─── Records provided

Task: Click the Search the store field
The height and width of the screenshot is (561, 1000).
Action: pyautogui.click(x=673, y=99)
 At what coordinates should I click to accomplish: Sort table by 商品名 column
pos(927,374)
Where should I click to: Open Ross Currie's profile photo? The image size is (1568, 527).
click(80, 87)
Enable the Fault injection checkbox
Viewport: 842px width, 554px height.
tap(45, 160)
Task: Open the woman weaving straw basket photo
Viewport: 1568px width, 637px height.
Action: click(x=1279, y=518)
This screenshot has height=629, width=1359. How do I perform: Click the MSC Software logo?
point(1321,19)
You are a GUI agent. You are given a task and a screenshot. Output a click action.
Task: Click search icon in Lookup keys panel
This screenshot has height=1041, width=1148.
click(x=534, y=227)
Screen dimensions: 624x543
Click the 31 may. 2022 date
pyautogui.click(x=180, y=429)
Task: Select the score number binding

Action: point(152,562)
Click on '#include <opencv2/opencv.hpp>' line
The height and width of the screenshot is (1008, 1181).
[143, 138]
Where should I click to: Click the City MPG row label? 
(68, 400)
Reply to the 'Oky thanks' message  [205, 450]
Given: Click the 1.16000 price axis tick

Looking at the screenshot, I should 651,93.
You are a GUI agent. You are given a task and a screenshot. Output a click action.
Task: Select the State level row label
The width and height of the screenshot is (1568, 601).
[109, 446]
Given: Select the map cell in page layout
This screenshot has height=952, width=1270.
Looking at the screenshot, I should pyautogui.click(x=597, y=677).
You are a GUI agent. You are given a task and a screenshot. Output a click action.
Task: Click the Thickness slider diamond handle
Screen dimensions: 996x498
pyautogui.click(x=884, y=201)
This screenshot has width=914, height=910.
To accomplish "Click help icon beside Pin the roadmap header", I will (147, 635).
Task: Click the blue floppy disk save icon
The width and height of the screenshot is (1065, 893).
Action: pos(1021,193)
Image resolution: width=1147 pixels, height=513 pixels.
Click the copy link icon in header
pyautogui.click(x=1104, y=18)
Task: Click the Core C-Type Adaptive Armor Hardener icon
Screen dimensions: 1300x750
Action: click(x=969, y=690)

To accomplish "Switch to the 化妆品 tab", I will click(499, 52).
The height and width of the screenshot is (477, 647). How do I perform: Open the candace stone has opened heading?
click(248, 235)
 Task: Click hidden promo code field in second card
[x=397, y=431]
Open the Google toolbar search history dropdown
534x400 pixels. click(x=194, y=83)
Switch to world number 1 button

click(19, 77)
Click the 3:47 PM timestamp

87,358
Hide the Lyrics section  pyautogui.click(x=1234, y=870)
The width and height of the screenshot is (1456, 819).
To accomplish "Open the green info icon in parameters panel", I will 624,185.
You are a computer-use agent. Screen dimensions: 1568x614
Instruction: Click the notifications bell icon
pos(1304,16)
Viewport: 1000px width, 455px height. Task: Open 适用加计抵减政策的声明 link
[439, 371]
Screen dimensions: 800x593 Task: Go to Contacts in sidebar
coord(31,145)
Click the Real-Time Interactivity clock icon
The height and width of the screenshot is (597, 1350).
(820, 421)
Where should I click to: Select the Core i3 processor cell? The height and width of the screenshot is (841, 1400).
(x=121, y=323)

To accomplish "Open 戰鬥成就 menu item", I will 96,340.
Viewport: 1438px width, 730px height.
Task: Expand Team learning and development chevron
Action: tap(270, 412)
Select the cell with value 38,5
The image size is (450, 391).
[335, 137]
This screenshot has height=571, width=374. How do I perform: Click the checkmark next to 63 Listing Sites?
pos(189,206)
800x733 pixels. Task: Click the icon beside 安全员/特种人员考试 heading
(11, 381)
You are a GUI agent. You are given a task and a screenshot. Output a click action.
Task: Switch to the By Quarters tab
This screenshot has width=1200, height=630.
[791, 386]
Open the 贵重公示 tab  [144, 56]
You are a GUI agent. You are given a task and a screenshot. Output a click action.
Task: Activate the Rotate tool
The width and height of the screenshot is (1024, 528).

──────

### Brief
Whenever a line of the records holds the string "panel", pick it out and copy it.

### Task response
Task: Click search icon in Lookup keys panel
To accomplish "Open the green info icon in parameters panel", I will 624,185.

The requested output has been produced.